Results from the project will be integrated into undergraduate course curricula and be incorporated into graduate courses in bioengineering and synthetic biology to teach the new principle of using engineered organelles to guide biology.

This project aims at mimicking endosymbiogenesis and modify prokaryotic cells to create engineered magnetoendosymbionts (eMEs) that can be controlled using alternating magnetic fields (AMF). This involves engineering iron particle-coated or iron-containing prokaryotes, magnetotactic bacteria (MTB), to act as magnetothermally regulated pseudo-organelles.

Magnetothermal control will activate eME to express mammalian transcription (txn) factors directed to host cell nuclei for controlling host gene expression. Genetic thermal switches will be engineered into MTB using optical reporter genes as a readout, and deliver reporters from eME in the cytoplasm to the nucleus of the host cell. The use of reporter genes will help guide development of eME that encode mammalian txn factors to enable reprogramming of differentiated macrophages into iPSCs and then into hepatocytes.

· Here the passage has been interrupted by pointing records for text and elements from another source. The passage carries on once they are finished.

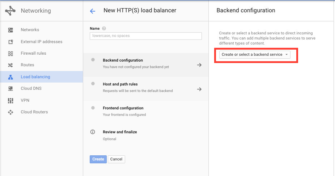This screenshot has width=335, height=176.
Task: Expand Host and path rules arrow
Action: (x=199, y=89)
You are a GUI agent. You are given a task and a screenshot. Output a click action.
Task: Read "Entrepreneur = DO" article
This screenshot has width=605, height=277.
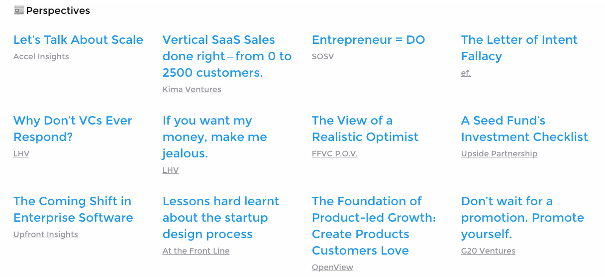368,40
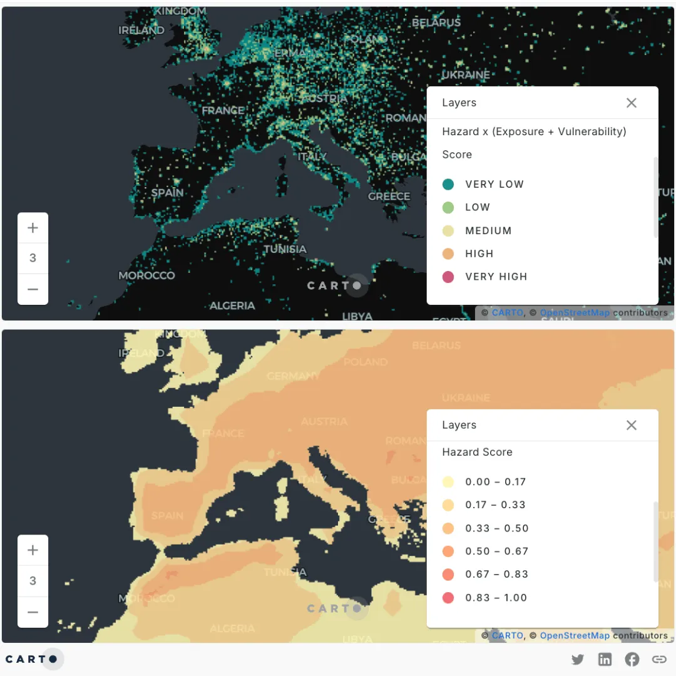The width and height of the screenshot is (676, 676).
Task: Zoom in on the top map
Action: tap(33, 228)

A chemically (mannose) regulated iPSC-generating operon will be engineered expressing Oct3/4, Sox2, KLF4, c-Myc, txn factors for cellular reprogramming and a thermally regulated hepatocyte-generating operon expressing txn factors HNF4A, HNF1A. FoxA1 and FoxA3. Once demonstrated in the EES the operons will be transferred to MTB and used these eMEs to program macrophages to iPSCs and then to hepatocytes with magnetothermal control.

This project is funded by the Systems and Synthetic Biology Cluster in the Division of Molecular and Cellular Biosciences and the Engineering Biology and Health Cluster in the Division of Chemical, Bioengineering, Environmental and Transport Systems.

This award reflects NSF's statutory mission and has been deemed worthy of support through evaluation using the Foundation's intellectual merit and broader impacts review criteria.